Informasi dan bukti-bukti ‘’internal rumah tangga’’ Radar Bolmong justru membanjiri saya
setelah Taklimat untuk Pemred Kelas Teri
diunggah. Dengan pertimbangan saksama, hati-hati, dan dingin, saya memutuskan
menjadikan apa yang diterima itu sebagai informasi publik. Media adalah ‘’pilar
keempat’’ demokrasi, ‘’anjing penjaga’’ yang bertanggungjawab, berhak, dan
wajib mengontrol jalannya kehidupan bermasyarakat, berbangsa, dan bernegara,
lebih dari sekadar remeh-temeh politik, ulah pejabat publik, dinamika ekonomi
terkini, dan sebagainya. Namun, di saat yang sama dia juga tidak terbebas dari
cermatan, selisikan, pantauan, dan penilaian orang ramai.

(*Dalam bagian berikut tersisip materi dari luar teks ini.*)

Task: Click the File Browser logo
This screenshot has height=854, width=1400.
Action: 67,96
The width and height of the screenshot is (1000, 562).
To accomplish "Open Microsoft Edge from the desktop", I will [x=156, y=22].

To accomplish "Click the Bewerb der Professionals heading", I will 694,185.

Informasi dan bukti-bukti yang saya terima mengkonfirmasi:
Pemred Radar Bolmong tidaklah dilatih
dan terlatih sebagai wartawan. Dia berasal dari bagian support, tepatnya pemasaran. O, ternyata tukang jualan.
Mudah-mudahan bukan penjual ikan teri, tetapi minimal sirkulasi koran atau
iklan. Terhina betul sang teri kalau diurusi pedagang seperti Budi Siswanto.

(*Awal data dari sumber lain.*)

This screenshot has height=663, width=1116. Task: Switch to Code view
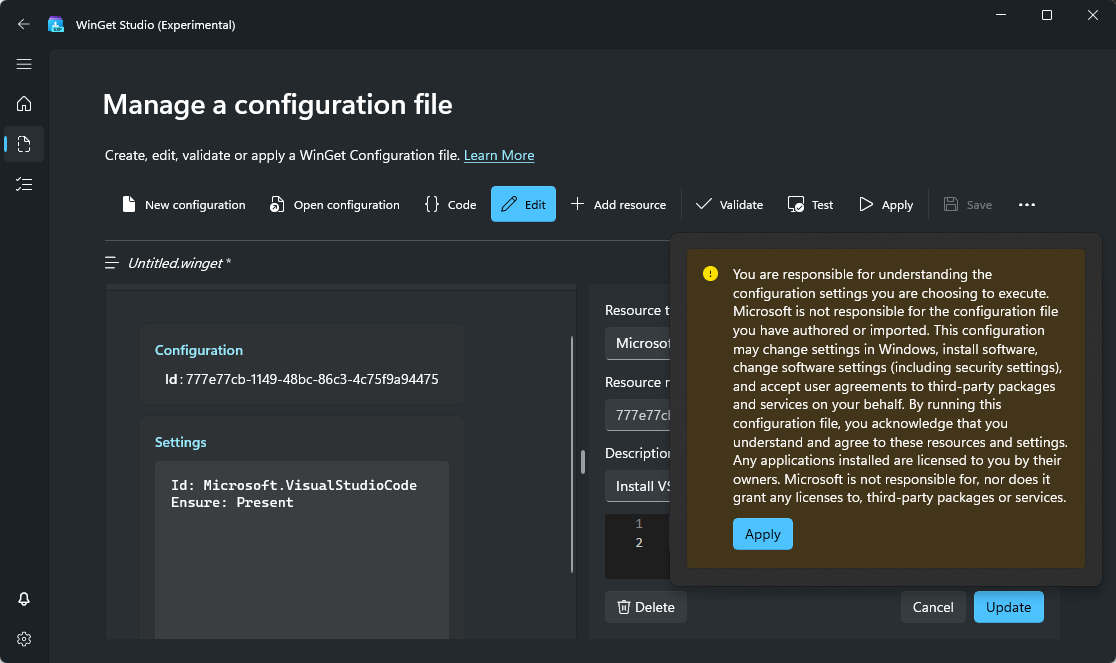[x=450, y=204]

Dia mengelola news room seperti
warung kelontong. Setiap wartawan, apalagi yang dilekati jabatan biro, dipikuli
beban cash in (seumur hidup saya baru
menemukan istilah ini digunakan oleh redaksi) Rp 10 hingga Rp 30 juta per
bulan. Dan bahwa kesibukan utama dan terutama Meneer Pemred (yang penggambaran terhadapnya membuat saya mengasosiasikan
dengan pegawai VOC), adalah menagih target cash
in dengan cara melebihi tuntutan ketua perkumpulan preman.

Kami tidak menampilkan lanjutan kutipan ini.